■ TASK DESCRIPTION ■
What does the data read from the line containing "Where should I" through the line containing "[x=432, y=237]"? Output that span line for line, unchanged.

■ PROVIDED INFORMATION ■
........
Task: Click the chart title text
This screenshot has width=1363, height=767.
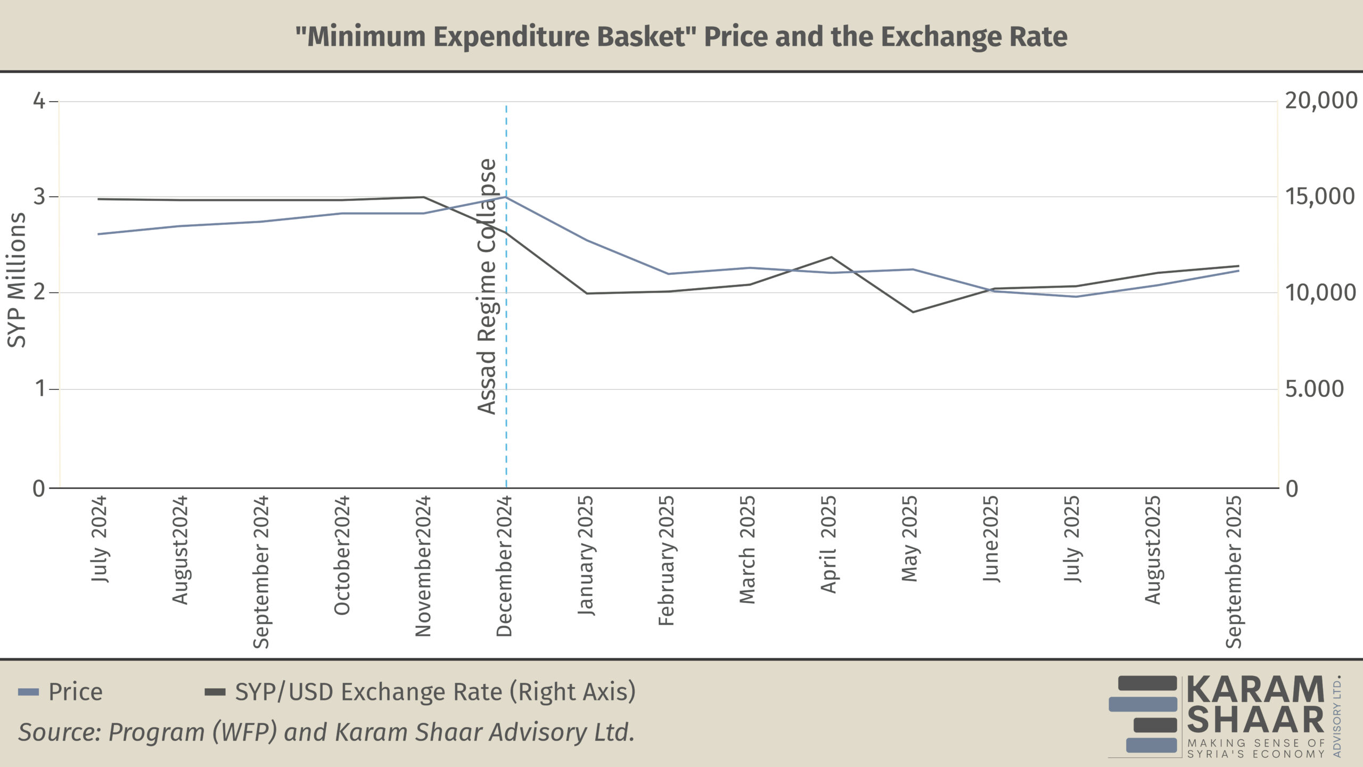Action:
........
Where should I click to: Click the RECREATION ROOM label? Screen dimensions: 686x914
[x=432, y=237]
........
■ THE SOLUTION ■
Where should I click to: Click the RECREATION ROOM label? Screen dimensions: 686x914
[x=432, y=237]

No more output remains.